--- Given request ---
Count the lines in the entries below that contain the string "width". Reply with the number only.

--- Start Records for the task ---

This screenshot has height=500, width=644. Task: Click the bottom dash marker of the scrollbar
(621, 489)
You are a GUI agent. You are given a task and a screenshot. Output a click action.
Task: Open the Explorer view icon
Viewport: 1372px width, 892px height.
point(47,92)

--- End Records for the task ---
--- Start Records for the task ---

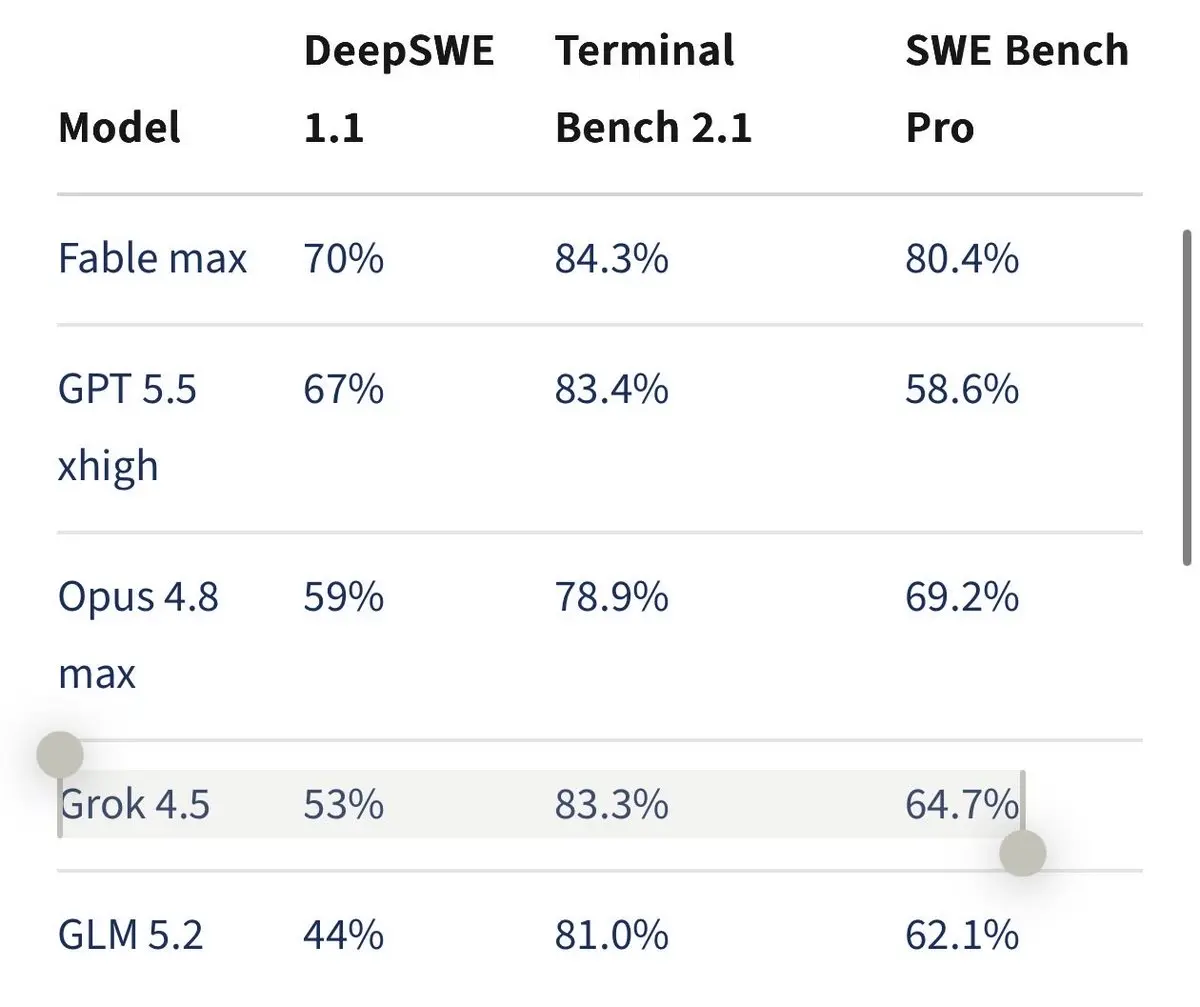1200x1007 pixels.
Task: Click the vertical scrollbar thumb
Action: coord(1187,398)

--- End Records for the task ---
--- Start Records for the task ---

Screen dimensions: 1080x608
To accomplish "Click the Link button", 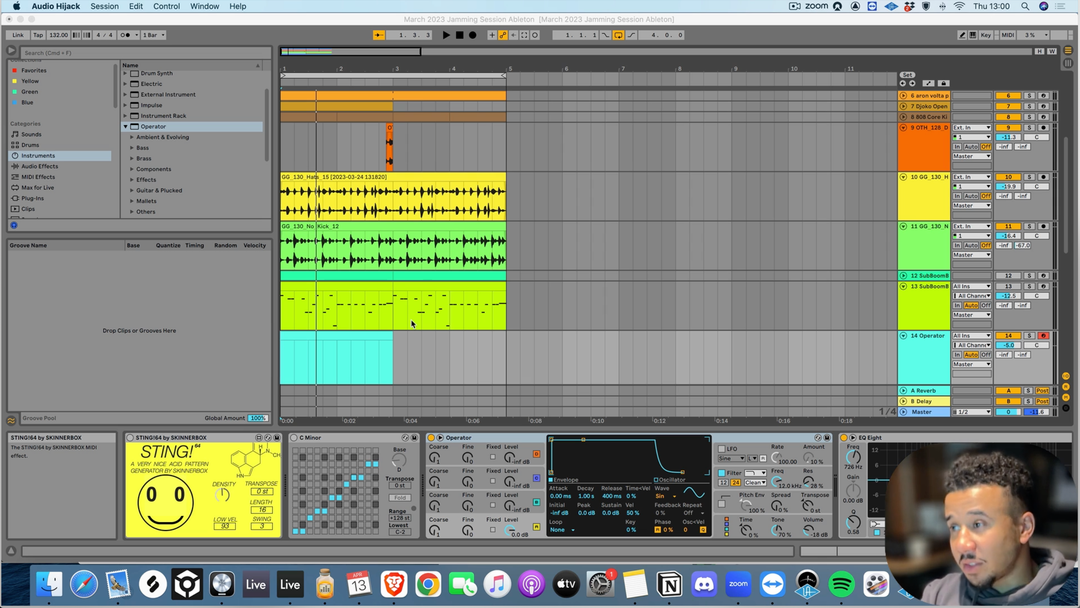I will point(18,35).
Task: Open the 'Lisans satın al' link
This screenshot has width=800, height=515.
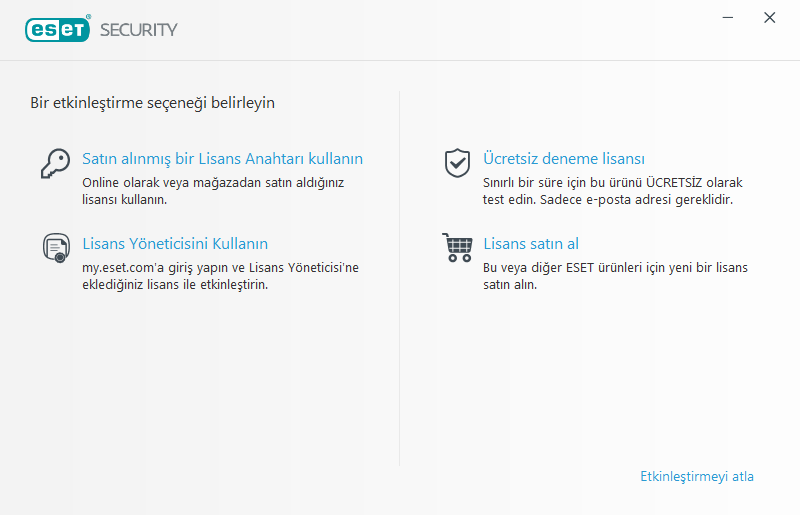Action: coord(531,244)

--- End Records for the task ---

--- Solved exercise ---
3